Poking around in the backyard, I came upon a large pile of ... something. It looked vaguely woody, with cool colors outlining its shape. Underneath it was an almost completely deteriorated log. It looked so much like wood, in fact, that at first I thought it was some kind of diseased wood. A closer look yielded the truth: this was a type of bracket fungus, helpfully decomposing some long-fallen tree limb and returning some nutrients to the yard.
Searching for similar images online, I came upon the always helpful Mushroom Expert, who helpfully informed me that what I had found was a "Turkey's Tail". Or that it wasn't. I really wanted to just call it a Turkey's Tail and have it at that. After all, it's been awhile since I posted, I just wanted to have an answer and be done with it. My natural inquisitiveness (that is, my inquisitiveness about nature) sat me down and convinced me to take a closer look at this fungus fruiting body.
Following the Mushroom Expert's schematic, I started having doubts when I came to the texture of the mushroom's cap. When I ran my thumb over the cap it didn't feel fuzzy exactly. I could kind of convince myself that maybe, perhaps, the sensation I was feeling could possibly be construed as fuzziness. But it wasn't really. It felt like rubbing your thumb on a piece of wood cut across the grain, not fuzzy but you can feel all of those little fibers. I snapped a piece off to take a look at the pore structure on the bottom. It seemed liked the pores were small, but I didn't measure. I was forlorn, at a loss--was this a Turkey's Tail or not?
The true Turkey's Tail--Trametes versicolor--belongs to the genus Trametes, which seems to be made up of saprobic bracket fungi, often exhibiting concentric rings of varying colors. The colors on the cap evoke the colors on a spread turkey tail, thus the name. How the common name became associated with T. versicolor and not one of the other Trametes spp., or, indeed, for the genus as a whole, I could not determine. But as the Mushroom Expert notes, people looking for other mushrooms, or other things entirely, might not stop to discern whether or not a pile of decomposing wood with a multicolored woody growth sprouting from it is in fact a T. versicolor. And while some clues weren't adding up, I was still fairly certain that that's what it was, because, I mean, it just looks like a Turkey's Tail!

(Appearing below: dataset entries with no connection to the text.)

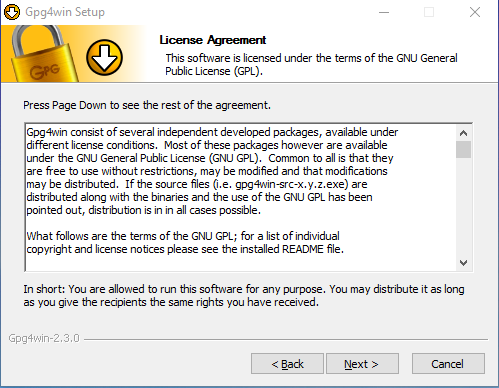Click the golden GPG padlock image
This screenshot has height=388, width=499.
pos(42,54)
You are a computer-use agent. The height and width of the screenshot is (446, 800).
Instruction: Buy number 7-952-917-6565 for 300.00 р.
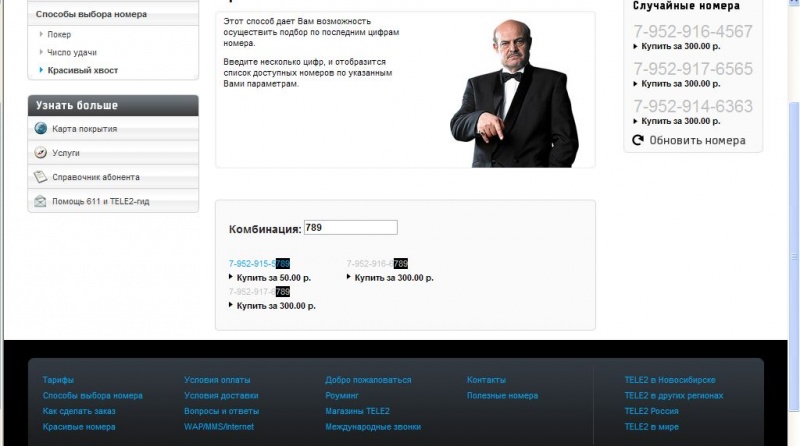(x=681, y=84)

A glance through some more image searching for various Trametes spp. turned up a photo on the Encyclopedia of Life that looked very similar to "my" mushroom and other photos of T. versicolor. The caption, however, called this Trametes ochracea. T. ochracea, T. ochracea, where had I heard that before? Oh yeah, at the very bottom of Mr. Mushroom Expert's schematic as the final option (which I take to mean "the most similar") of Turkey's Tail lookalikes. And the test between the two species: Is the fresh mushroom rigid and hard, or thin and flexible? Please, Dear Reader, recall that to look at the underside of the cap I had to "snap" a piece off. Rigid and hard! (That might yield some interesting hits.) T. ochracea! QED!
As this was going to press, I thought I would do one last internet search to find out anything unique about these fungi. I was well-rewarded. Not only is this genus one of the few groups of organisms that can successfully break down the lignin in woody plants (the actual substance that makes a plant woody), but, because of this ability to decompose an incredibly complex organic compound, this genus has been noted for its ability to break down a huge list of toxic organic chemicals. On that list? Cyanide. TNT. DDT. Sarin. PCBs. These fungi are silent workers that are responsible not only for breaking down the huge amount of material left in our forests, they also unbegrudgingly mop up our worst messes that might find their way into our soil, plantlife, or water table.
And now, having determined the answer, I left the mushroom to its important work, amazed at the slow, inexorable, and steady engine of the natural world, which would continue whether I had observed it or not. Amazing.